■ WHAT YOU ARE ASKED TO DO
Pick up the personal account of driving the Jaguar I-Pace electric car where it stops, and keep writing it in the same voice.

The next few weeks saw my partner driving the I-Pace driving to and from work, which is only a few miles each way, to get used to everything the I-Pace has to offer — handling, charging and checking whether the car can actually hit the 292-mile range Jaguar advertises. It didn’t, naturally, but like a gasoline-powered car your mileage is dependent on a bunch of factors — including temperature, driving speed and whether you tend to drive with a lead foot just like my partner.
However, by sticking to driving in the local area, he found the car was getting pretty close to that figure. In fact the car only needed recharging every 7 to 10 days.
But what about long distance?
The real test didn’t come until we had to head to a powerlifting competition in Lincolnshire — an area 240 miles and 4 ½ hours drive from home. We prepped with a 12-hour charge overnight, and the plan was to stop roughly halfway to top off at a 100kW rapid charger.
This is where my original objections to an EV came in — the fact you have to stop and recharge, rather than refill. But, as my partner rightly pointed out, we would have had to stop for coffee and a bathroom break at some point anyway.
We rolled up to the charging point with 38% remaining, and parked up in a bay alongside a collection of other electric cars. This is where I started to understand the camaraderie amongst EV drivers. It seems they love nothing more than to strike up a conversation, check out other drivers’ cars and chat about the finer points of electric driving.
I was quite pleased to discover this. Not just because it’s always great to meet new people, but these interactions can be a pleasant interlude while you're waiting for your cars to charge. Plus there’s a healthy exchange of hints and tips, which can be a huge help to newbie EV enthusiasts.
Despite my initial reservations, there wasn’t actually that much hardship involved in the stop. The whole break took around 30 minutes, which was plenty of time for coffee, and topped our reserves back up to 85%. That was more than enough to get to our destination.
Once we arrived at our accommodation, we were happy to find that there was a free 22kw charger on site, meaning we could plug the car in and settle in for the night.
Falling head over heels with the I-Pace
For my partner, the rest of that weekend was spent in a gymnasium. I spent that time driving around the countryside and falling in love with the I-Pace.

Data for finding visible targets:

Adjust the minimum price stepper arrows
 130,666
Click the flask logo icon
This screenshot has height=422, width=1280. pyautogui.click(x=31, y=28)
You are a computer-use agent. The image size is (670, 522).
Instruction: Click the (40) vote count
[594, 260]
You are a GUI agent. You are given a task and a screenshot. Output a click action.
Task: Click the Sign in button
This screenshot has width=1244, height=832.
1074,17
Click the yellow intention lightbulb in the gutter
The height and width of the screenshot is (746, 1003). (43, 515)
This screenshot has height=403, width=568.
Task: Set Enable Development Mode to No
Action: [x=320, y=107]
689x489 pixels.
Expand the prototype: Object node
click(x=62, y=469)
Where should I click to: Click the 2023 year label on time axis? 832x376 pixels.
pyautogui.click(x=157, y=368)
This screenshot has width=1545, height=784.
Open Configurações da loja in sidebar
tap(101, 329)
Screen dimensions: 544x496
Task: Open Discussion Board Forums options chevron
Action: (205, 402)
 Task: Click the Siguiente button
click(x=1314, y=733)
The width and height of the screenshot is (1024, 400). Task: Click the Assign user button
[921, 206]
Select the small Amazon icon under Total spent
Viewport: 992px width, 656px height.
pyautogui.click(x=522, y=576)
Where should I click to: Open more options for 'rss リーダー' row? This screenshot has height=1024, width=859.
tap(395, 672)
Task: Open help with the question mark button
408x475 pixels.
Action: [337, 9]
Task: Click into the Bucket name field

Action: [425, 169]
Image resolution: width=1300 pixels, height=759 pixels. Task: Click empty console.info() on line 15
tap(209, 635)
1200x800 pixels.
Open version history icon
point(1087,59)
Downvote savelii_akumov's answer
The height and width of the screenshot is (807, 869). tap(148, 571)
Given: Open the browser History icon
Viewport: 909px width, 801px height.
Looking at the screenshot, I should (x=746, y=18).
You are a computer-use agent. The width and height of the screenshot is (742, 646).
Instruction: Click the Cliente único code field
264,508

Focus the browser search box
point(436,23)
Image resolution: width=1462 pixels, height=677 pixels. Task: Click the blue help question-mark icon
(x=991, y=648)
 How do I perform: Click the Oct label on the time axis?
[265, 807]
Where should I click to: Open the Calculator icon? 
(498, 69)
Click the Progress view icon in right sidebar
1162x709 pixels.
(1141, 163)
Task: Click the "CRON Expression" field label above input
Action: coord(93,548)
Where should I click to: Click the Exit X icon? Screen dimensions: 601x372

■ RESPONSE TO THIS EXERCISE
I have driven luxury cars before, but the ride in this felt so much smoother and — despite some of my original concerns — extremely responsive.
The interior was stylish, with a mix of leather and brushed chrome, while the seats were incredibly comfortable and versatile. You can make a vast number of adjustments here, including to the lumbar region (great for my bad back) and you can set your own specific seat requirements into the car’s memory. That way the seats can be adjusted to your personal settings, and is particularly helpful considering I am 5’11” and my partner is 5’6”.
While I enjoyed the feel and handling of the car, the one-pedal driving system does take some getting used to. Powered by the regenerative braking system, and set to the highest setting, this lets you drive the car using the accelerator pedal alone. It doesn’t completely replace the brakes — especially in an emergency — but lifting your foot slows you down much faster than it otherwise would.
Plus, as an added bonus, the car is able to recover most of your kinetic energy and add it back into your battery reserves.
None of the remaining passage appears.